■ Problem description
Copy out all the lines of the data that hold the word "Open".

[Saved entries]
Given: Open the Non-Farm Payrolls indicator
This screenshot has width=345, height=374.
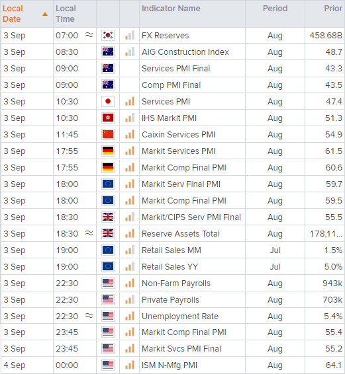Looking at the screenshot, I should coord(176,283).
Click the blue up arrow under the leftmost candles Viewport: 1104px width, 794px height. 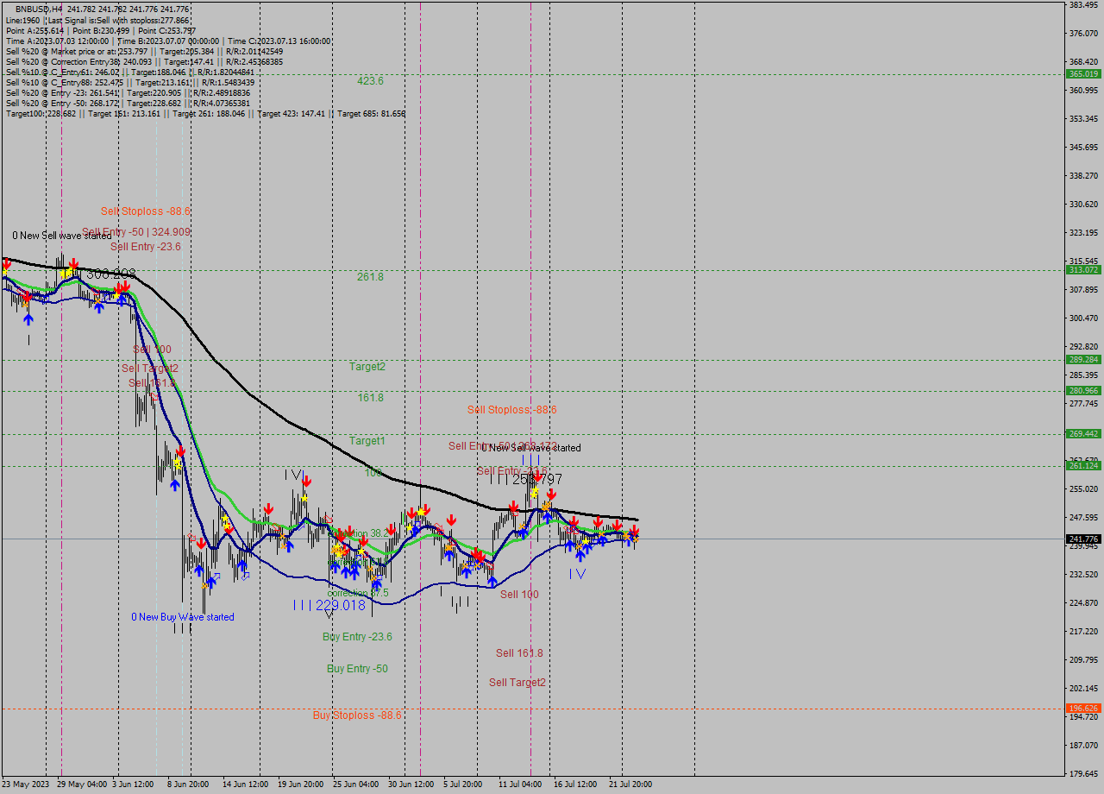pos(28,318)
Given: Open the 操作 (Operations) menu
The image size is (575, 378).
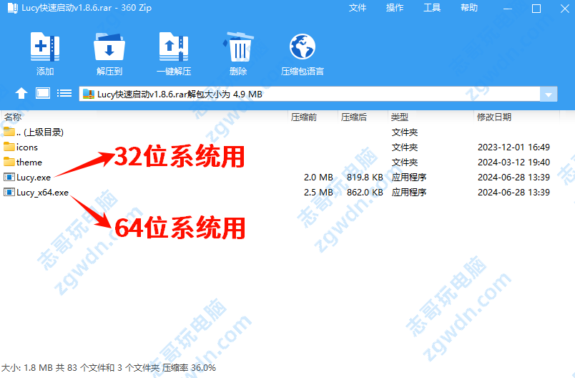Looking at the screenshot, I should pos(395,8).
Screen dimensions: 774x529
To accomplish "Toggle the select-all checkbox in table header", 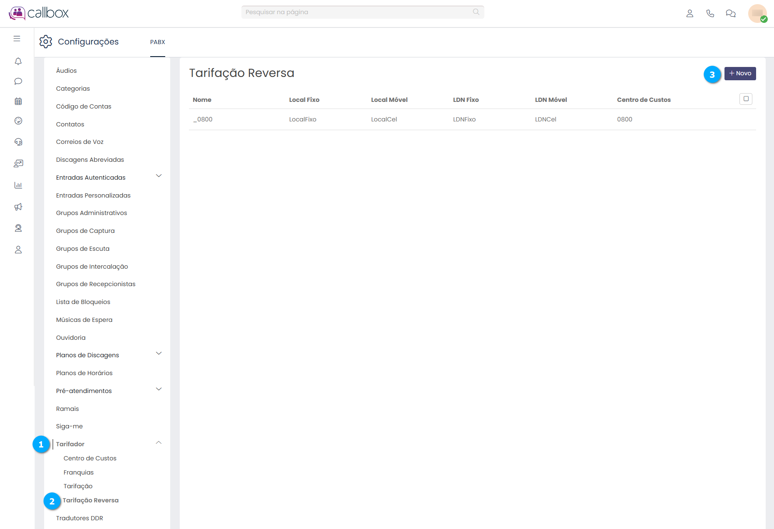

■ Result of the task
Given: Open the Non-Farm Payrolls indicator
Given: Open the 操作 (Operations) menu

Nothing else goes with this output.